WHAT NEEDS TO BE DONE: Nothing but the lines from the one containing "You are a computer-use agent. Viewport: 1568px" to the end of the data should be returned, each exactly as written.

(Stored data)

——————————

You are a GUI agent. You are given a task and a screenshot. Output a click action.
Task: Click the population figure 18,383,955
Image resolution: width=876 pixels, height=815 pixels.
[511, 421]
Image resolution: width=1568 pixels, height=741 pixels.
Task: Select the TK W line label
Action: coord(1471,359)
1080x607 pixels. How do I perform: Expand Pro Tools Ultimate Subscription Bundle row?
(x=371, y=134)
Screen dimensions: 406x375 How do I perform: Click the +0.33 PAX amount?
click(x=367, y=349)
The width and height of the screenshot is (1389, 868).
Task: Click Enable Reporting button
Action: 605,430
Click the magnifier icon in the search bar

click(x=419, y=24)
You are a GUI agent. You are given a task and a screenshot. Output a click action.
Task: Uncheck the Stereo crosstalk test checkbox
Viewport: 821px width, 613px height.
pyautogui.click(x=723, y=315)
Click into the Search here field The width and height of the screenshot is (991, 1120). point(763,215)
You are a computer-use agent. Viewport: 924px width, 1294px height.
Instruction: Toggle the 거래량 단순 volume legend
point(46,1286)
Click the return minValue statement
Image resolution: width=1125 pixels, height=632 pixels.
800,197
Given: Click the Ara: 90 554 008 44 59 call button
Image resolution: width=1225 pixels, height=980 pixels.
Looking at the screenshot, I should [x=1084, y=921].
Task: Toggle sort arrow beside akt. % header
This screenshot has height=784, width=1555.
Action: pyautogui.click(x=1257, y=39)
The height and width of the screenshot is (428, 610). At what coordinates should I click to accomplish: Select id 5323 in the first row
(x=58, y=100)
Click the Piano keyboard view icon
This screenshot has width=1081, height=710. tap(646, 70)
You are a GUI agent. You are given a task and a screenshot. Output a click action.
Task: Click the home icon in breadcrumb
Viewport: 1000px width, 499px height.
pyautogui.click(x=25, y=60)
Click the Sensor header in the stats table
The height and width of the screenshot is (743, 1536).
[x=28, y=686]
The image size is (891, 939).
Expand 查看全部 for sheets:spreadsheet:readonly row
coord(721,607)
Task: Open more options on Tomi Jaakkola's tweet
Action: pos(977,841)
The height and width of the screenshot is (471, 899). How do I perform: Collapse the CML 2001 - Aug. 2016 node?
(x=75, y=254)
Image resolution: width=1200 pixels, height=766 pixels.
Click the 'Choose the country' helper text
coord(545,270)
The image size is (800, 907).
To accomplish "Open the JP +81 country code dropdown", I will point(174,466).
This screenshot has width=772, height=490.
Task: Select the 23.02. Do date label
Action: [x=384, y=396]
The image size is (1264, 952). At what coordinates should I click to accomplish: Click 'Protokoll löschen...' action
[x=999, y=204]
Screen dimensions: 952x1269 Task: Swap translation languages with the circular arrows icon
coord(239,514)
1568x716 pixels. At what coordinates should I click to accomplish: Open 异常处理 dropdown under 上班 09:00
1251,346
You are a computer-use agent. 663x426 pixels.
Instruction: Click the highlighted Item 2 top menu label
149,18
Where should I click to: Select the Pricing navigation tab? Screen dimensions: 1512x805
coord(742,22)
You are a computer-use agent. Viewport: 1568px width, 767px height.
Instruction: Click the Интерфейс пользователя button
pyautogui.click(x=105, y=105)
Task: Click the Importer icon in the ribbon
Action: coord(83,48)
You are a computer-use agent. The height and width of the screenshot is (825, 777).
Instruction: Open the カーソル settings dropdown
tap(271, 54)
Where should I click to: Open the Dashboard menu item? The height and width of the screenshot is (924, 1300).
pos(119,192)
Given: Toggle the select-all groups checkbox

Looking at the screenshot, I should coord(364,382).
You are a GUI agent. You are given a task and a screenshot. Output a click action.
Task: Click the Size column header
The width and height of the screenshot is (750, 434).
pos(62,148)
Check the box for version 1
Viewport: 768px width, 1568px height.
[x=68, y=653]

——————————

FINISHED EXERCISE:
You are a computer-use agent. Viewport: 1568px width, 767px height.
Instruction: Click the Интерфейс пользователя button
pyautogui.click(x=105, y=105)
Task: Click the Importer icon in the ribbon
Action: coord(83,48)
You are a computer-use agent. The height and width of the screenshot is (825, 777).
Instruction: Open the カーソル settings dropdown
tap(271, 54)
Where should I click to: Open the Dashboard menu item? The height and width of the screenshot is (924, 1300).
pos(119,192)
Given: Toggle the select-all groups checkbox

Looking at the screenshot, I should coord(364,382).
You are a GUI agent. You are given a task and a screenshot. Output a click action.
Task: Click the Size column header
The width and height of the screenshot is (750, 434).
pos(62,148)
Check the box for version 1
Viewport: 768px width, 1568px height.
[x=68, y=653]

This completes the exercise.